Privacy Statement

Best intent

SADiLaR aims to serve the research community by providing a platform for the responsible sharing of research data. SADiLaR expects all individuals submitting data to our repository to act not just in good faith, but in the best faith. This means that we expect individuals to adhere to the highest ethical standards, including an ethic of care. Additionally, we pledge to act in best faith ourselves.

We also align our data practices to existing legislation, including the Protection of Personal Information Act (POPIA) of 2013.

Given that errors in the application of such safeguards are possible, we welcome constructive criticism and have an established recourse in the event of errors.

Recourse

Users of the services or resources offered by SADiLaR are encouraged to contact SADiLaR with any questions, suggestions, or concerns regarding the data we host. We will promptly address any issues regarding privacy violations or any suggestions for improvements.
Please send an email to info@sadilar.org to report any issues, provide feedback, or to describe any possible privacy issues. We value your feedback, and by working together, we can strive toward trusted and reliable services and resources.

How data is prepared

Privacy concerns do not necessarily require specific preparations for all resources or datasets. For some resources and datasets we take specific care, which we summarise below.

South African Multilingual Learner Corpus of Academic Texts (SAMuLCAT)

Students at collaborating institutions can indicate their consent for their data to be used in this project through an online form that also collects the demographic information required for the research. Without a student’s consent, the associated data is excluded from the SAMuLCAT corpus.

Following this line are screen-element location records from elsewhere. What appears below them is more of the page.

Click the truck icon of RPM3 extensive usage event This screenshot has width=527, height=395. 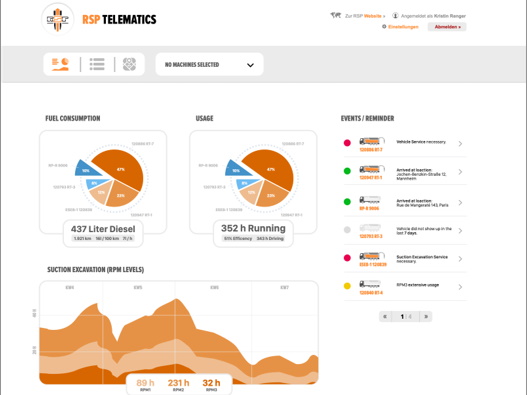370,284
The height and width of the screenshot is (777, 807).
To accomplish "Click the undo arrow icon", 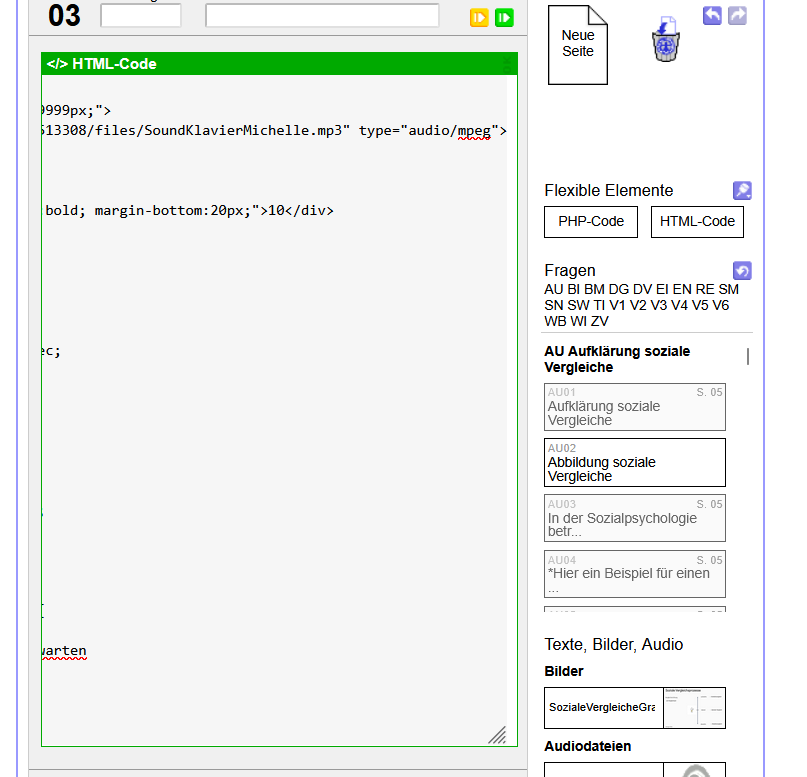I will pyautogui.click(x=712, y=15).
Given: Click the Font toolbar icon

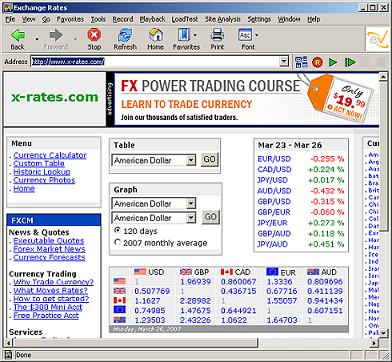Looking at the screenshot, I should (x=245, y=35).
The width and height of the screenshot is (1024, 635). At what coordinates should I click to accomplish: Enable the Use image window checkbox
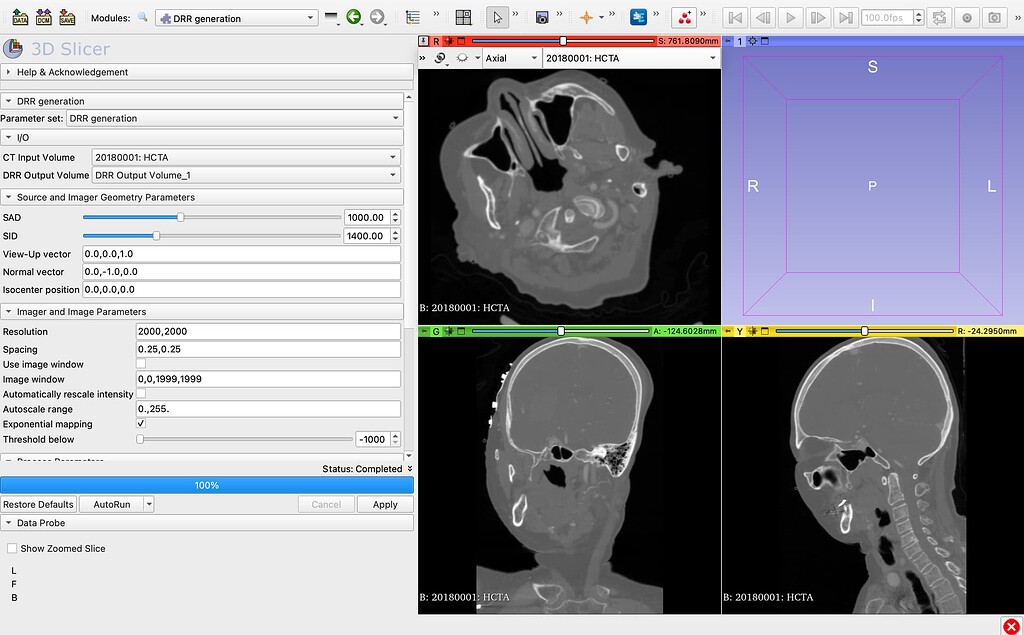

A number of precautions are taken to anonymise included texts:

  • Automated filtering removes any paragraph deemed likely to contain personal information. The cases detected, include where the paragraph contains:
    • an e-mail address
    • a sequence of numbers that look like a phone number or student number
    • a sentence of title-case words or words starting with numbers or symbols or tagged as nouns
  • Manual spot checks review the data for any obvious problems.